Employee of the Laboratory of Soil Zoology and General Entomology of the Institute of Soil Ecology RAS Ph.D. Goncharov A.A. together with colleagues from Tyumen State University (Institute of X-BIO), Federal State Budgetary Institution "Rosselkhoztsentr", Marchuk Institute of Computational Mathematics RAS and Emperor Peter I Voronezh State Agrarian University developed a mathematical model to assess the impact of climate change on grain yields in the Tyumen region in the short term (2025 - 2030) and medium term (2045 - 2050).

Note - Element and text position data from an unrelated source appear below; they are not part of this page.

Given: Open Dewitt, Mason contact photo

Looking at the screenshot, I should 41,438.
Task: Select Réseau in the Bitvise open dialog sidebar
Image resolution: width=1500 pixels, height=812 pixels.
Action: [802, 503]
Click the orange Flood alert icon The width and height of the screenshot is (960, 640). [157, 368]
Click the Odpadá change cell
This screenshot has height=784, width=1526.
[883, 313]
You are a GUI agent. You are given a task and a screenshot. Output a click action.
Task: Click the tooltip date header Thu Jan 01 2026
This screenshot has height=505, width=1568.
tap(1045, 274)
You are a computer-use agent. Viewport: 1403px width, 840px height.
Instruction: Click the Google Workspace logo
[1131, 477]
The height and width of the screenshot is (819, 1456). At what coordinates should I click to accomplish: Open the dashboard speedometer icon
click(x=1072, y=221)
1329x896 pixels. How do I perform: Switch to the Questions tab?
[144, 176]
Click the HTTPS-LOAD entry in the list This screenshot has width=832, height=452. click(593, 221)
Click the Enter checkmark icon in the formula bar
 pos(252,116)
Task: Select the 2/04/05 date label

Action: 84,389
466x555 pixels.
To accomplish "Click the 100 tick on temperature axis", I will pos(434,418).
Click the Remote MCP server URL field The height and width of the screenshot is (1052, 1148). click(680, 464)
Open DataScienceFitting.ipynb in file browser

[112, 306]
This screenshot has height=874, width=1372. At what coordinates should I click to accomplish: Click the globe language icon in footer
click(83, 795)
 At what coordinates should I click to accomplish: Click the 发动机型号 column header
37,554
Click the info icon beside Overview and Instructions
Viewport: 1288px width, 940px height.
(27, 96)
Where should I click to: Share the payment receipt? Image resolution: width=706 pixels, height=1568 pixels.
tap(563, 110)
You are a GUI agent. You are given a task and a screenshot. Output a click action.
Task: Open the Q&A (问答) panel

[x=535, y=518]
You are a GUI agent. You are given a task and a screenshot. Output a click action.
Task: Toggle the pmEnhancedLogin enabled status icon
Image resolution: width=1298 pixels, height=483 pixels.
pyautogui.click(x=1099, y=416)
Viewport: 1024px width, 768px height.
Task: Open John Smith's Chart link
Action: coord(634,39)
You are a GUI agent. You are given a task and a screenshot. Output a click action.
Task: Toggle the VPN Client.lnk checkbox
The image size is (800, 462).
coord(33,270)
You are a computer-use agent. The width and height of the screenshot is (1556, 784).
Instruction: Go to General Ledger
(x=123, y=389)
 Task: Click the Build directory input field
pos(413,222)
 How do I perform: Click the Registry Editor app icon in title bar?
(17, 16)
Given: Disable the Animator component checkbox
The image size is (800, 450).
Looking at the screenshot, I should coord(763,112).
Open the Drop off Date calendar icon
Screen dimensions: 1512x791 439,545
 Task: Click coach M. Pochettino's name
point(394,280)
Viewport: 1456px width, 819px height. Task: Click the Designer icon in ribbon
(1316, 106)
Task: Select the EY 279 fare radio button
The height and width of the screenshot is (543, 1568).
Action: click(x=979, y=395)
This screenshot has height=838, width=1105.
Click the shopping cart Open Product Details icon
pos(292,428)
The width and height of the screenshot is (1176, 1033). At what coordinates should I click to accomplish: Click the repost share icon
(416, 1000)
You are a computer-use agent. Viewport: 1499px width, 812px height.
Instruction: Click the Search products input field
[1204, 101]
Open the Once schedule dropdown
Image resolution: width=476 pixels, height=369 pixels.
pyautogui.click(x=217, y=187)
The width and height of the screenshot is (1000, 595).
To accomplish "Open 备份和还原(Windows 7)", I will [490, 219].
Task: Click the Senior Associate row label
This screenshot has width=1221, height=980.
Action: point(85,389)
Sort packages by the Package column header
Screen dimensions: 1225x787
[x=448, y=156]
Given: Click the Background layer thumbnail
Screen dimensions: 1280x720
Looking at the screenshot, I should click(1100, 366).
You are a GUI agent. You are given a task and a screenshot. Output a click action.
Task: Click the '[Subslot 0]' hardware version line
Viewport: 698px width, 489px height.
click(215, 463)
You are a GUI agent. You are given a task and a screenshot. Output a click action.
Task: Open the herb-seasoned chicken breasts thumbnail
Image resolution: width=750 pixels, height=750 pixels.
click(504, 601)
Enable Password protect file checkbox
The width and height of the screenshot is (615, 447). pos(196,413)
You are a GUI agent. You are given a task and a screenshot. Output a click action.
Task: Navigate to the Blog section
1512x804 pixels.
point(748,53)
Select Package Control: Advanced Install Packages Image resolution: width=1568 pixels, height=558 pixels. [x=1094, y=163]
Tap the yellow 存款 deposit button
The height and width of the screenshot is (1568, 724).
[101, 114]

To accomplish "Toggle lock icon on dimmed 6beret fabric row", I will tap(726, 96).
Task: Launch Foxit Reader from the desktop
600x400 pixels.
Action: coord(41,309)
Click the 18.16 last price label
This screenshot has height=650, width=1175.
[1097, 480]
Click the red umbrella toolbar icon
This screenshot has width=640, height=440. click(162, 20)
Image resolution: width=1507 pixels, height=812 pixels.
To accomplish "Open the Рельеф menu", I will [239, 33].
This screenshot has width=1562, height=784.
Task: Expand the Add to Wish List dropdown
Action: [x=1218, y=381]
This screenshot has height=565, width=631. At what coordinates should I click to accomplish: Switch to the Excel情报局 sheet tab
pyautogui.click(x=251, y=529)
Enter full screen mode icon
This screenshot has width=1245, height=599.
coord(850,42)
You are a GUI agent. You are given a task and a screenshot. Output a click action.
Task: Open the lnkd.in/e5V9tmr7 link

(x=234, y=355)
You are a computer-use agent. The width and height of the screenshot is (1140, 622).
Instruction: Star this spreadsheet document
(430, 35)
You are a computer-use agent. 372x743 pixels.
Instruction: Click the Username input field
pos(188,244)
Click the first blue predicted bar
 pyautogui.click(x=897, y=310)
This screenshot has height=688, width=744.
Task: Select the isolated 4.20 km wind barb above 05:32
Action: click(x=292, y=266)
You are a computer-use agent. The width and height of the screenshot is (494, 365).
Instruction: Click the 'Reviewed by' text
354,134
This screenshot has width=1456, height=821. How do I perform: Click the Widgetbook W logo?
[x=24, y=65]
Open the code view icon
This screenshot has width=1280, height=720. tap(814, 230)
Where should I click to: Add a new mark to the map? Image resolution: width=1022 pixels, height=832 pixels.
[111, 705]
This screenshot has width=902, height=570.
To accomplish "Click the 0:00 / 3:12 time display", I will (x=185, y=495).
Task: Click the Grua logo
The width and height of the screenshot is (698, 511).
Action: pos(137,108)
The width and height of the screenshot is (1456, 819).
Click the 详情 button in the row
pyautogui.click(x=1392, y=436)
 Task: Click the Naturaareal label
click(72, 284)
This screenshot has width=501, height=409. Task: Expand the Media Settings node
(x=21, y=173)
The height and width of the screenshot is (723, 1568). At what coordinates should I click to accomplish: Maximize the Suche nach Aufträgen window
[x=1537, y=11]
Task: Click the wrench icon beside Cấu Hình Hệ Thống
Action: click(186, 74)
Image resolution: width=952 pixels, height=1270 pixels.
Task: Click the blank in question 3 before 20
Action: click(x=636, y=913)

The study was carried out on the basis of combined data for the period from 1990 to 2020 on the yield of five grain crops (barley, oats, spring and winter wheat, winter rye) in the Tyumen region (provided by the Federal State Budgetary Institution Rosselkhoztsentr), as well as key meteorological parameters obtained using the global model CMIP6, developed within the framework of the Intergovernmental Panel on Climate Change (Fig. 1).
It is shown that in general in the Tyumen region in the short and medium term there will be an increase in agricultural yields. However, this will not happen evenly across the parts of the region, which will lead to a redistribution of the increase in yield across regions (Fig. 2). Under the most likely scenario of climate change in the Tyumen region, a significant decrease in the yield of winter rye is predicted in the medium term (by 2050). For spring wheat and spring oats, the selection of cold-resistant, early-ripening varieties adapted for cultivation in the taiga agro-ecological zone is justified.
The study was carried out with the financial support of the Russian Science Foundation, project No. 22-76-10027.
The work was published in the journal Field Crops Research (SJR Q1, IF = 5.224).
Anton A. Goncharov, Taras A. Safonov, Alexander M. Malko, Gennady A. Bocharov, Sergey V. Goncharov (2023). Climate change expected to increase yield of spring cereals and reduce yield of winter cereals in the Western Siberian grain belt. Field Crops Research, 302: 109038.